If you drink in the same house with others, but you don’t speak to any of them, is it the same as drinking alone? Does that make it wrong? Perhaps I should forgo the tonic run in favor of the keyboard - my original plan for the evening anyway, before I went to sleep at five in the afternoon, listening to thunder crashes and wishing the rest of the world might sleep too. I roused myself at nine, and reminded myself that after three hours and nearly $200 at the salon yesterday, I have very nearly the hair I have always wanted, and that should make a great difference in my life somehow, shouldn’t it? I also bought one of Kundera’s novels I’ve never read and The Artist’s Way at the charity used book sale for a buck each. Not that I don’t already have a pile of half-read and need-to-read books next to the bed, and the Japanese brush painting kit, and the 150 very small sheets of origami paper, the inch and a half thick September Vogue, the diary entries I haven’t typed up, the books to bind, and other projects contingent on my being home and planless and awake and not too depressed or uninspired to do something other than sit around thinking about how I don’t write enough/well enough/anything meaningful and how I still don’t really know what I want to do with my life, last some vague New York epiphany about how I could just keep studying the things I’m “studying” now (writing, yoga, Buddhism, etc) in college.
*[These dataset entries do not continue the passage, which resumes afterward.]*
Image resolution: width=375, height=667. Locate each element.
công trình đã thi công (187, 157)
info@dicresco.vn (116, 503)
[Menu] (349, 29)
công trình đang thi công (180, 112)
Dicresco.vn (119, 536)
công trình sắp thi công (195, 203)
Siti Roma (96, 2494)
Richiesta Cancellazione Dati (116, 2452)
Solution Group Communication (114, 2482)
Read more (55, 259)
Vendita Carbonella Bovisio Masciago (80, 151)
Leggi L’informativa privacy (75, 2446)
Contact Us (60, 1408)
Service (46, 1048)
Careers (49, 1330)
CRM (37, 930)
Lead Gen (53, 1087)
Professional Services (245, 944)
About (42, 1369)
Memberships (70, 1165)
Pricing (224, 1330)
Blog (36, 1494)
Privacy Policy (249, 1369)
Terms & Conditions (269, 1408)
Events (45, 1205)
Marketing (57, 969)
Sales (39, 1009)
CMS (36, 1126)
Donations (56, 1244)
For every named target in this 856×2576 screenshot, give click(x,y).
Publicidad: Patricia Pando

Monday night was Sex and the City, passed notes, Greek salad, and looking at teenage ice skating photos. Tuesday night was a non-corporate coffee shop, a massage, an attempt to spice up my sex life, reading Yoga Journal in the morning. Wednesday night was the Tori Amos concert, the third I’ve had tickets to and the first I’ve actually been able to attend. I know we’re not supposed to like her anymore, but I knew the words to every song she played, and sat there drenched and happy, feeling like a genuine long-time fan, quietly singing along. Thursday night I ate some sad egg noodles with Prego sauce, hormonal and pissy, my 1920’s finger waves mostly destroyed by a sweaty yoga 3 class all of an hour after I left the hairdresser, and felt better almost immediately after getting the hell out of his apartment around eleven, though I neither explained myself nor had much desire to have him understand my many and varied discontents. Tonight I slept, drank some raspberry vodka, was decidedly antisocial. Tomorrow, there’s sushi and a lesbian club. Such is life after returning from New York. The coming weeks promise long hours at the studio, and hopefully some much needed frugality after the insane spending I’ve indulged in these last few. I record these mundane things because someday they will interest me greatly?